**DIRECTIVE:**
Show every line of the listing below that contains the string "width", matching case exactly.

**LISTED ENTRIES:**

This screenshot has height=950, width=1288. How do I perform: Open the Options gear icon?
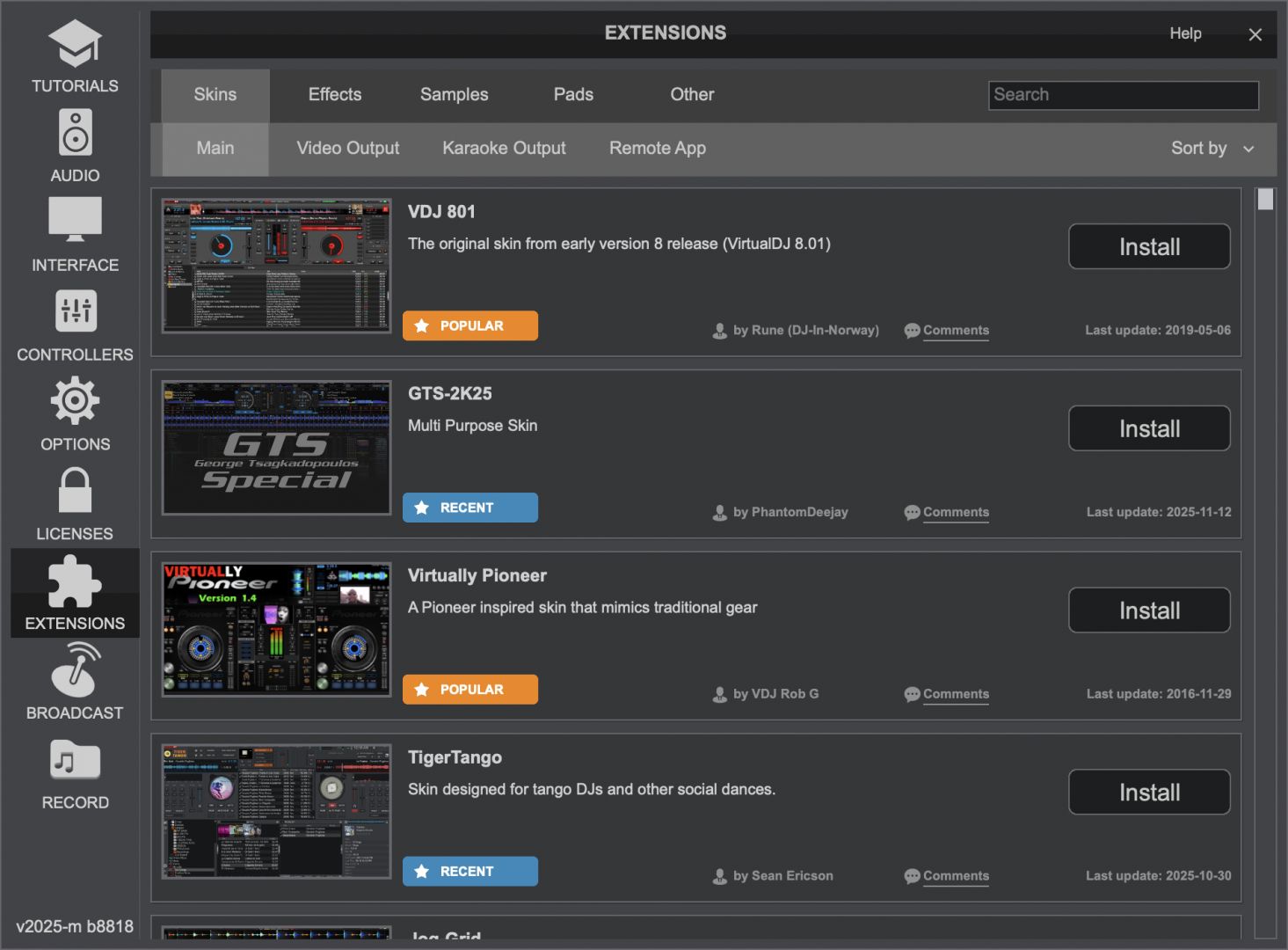coord(75,401)
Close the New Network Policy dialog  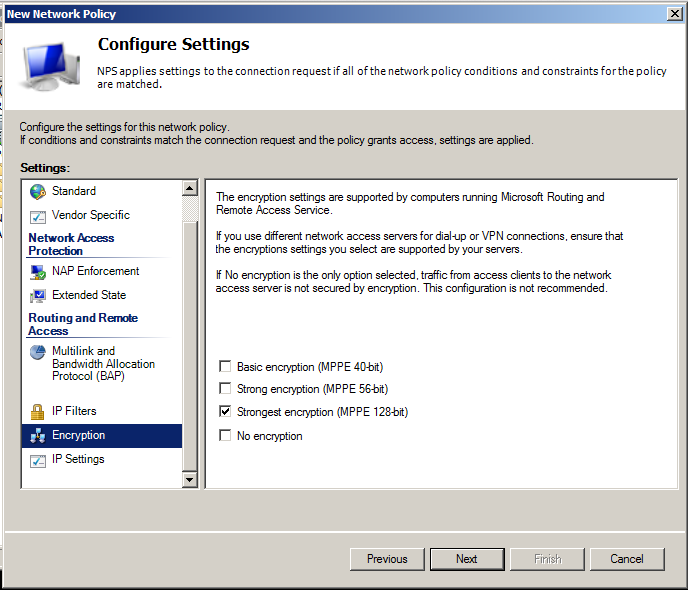675,13
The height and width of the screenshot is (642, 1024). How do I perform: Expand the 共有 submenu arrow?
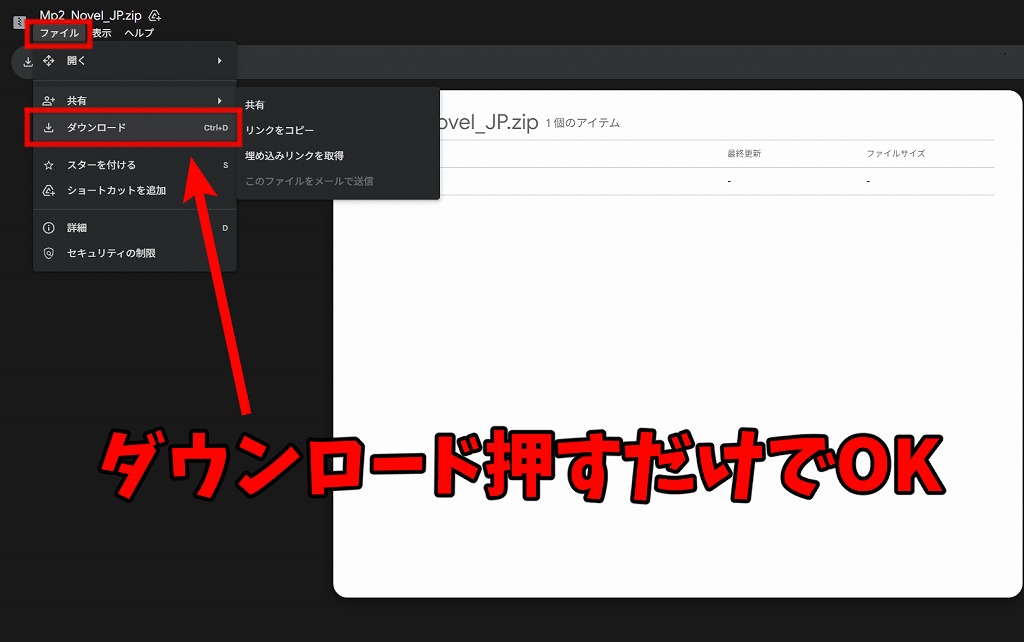pyautogui.click(x=219, y=101)
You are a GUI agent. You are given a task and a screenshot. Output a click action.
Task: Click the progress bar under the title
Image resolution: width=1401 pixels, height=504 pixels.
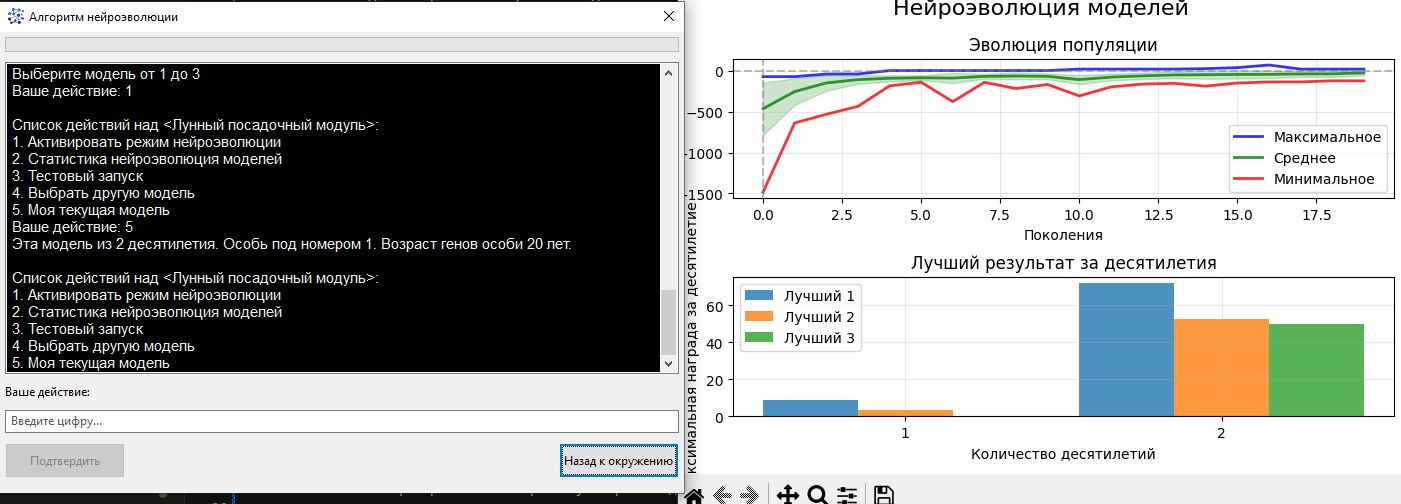point(342,44)
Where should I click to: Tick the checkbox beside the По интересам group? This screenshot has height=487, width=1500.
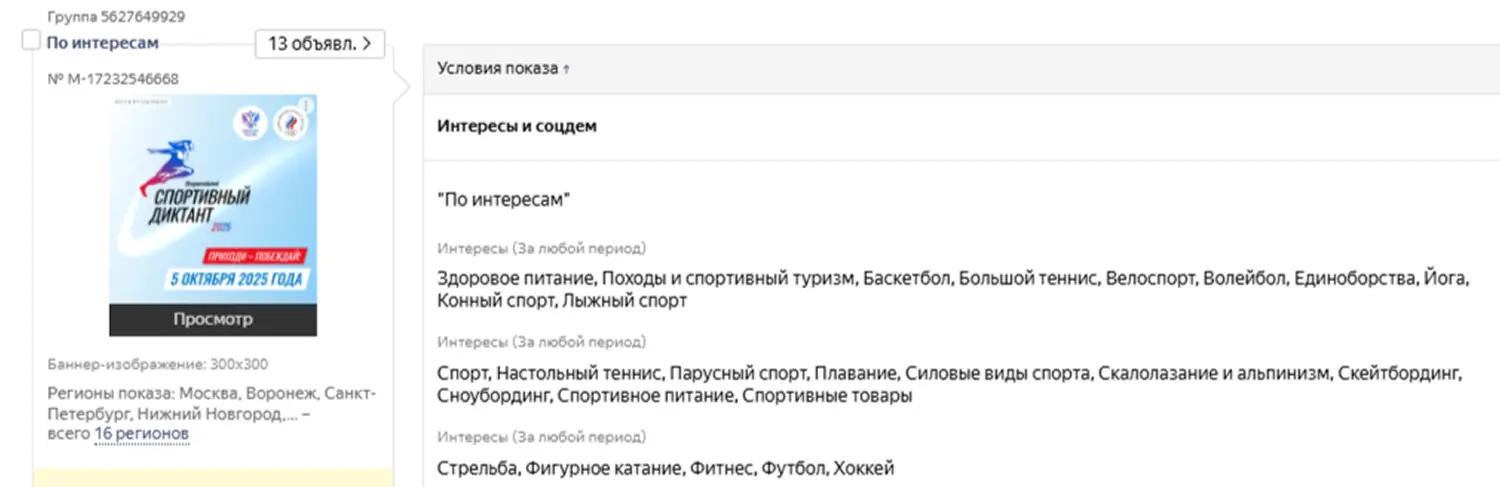point(31,41)
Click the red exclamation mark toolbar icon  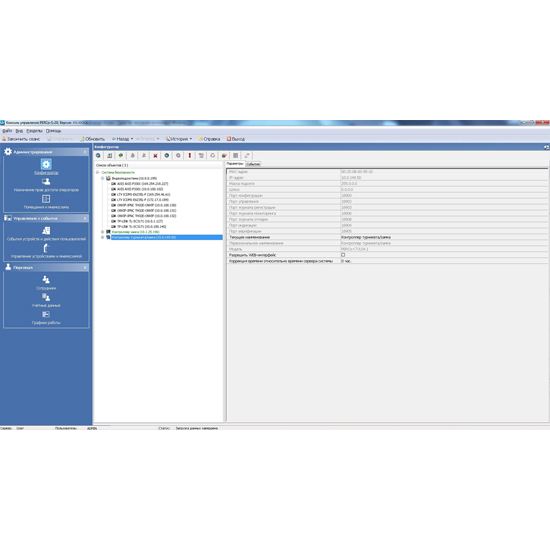tap(189, 155)
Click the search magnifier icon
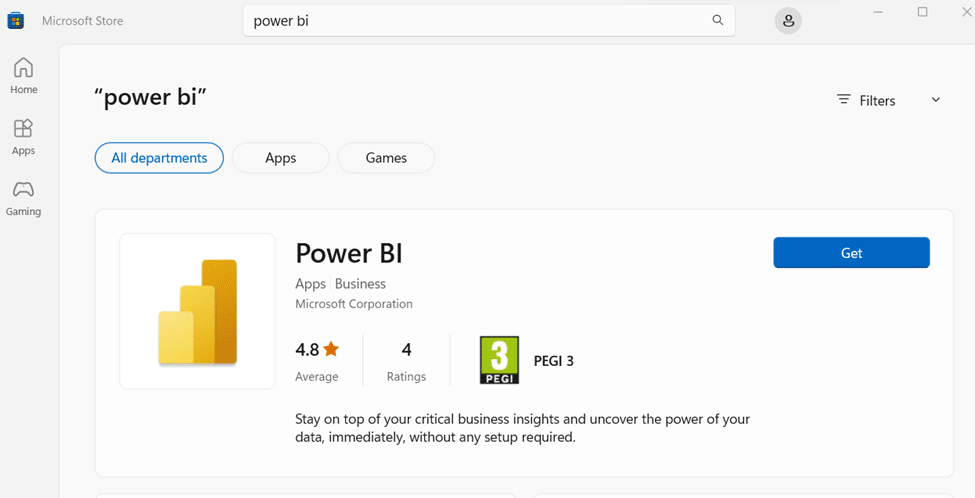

**COMPLETE OUTPUT:**
This screenshot has height=950, width=1288. How do I perform: Open the Options gear icon?
The height and width of the screenshot is (642, 1024). How do I perform: Expand the 共有 submenu arrow?
Image resolution: width=1401 pixels, height=504 pixels.
Where should I click to: Tick the checkbox beside the По интересам group? This screenshot has height=487, width=1500.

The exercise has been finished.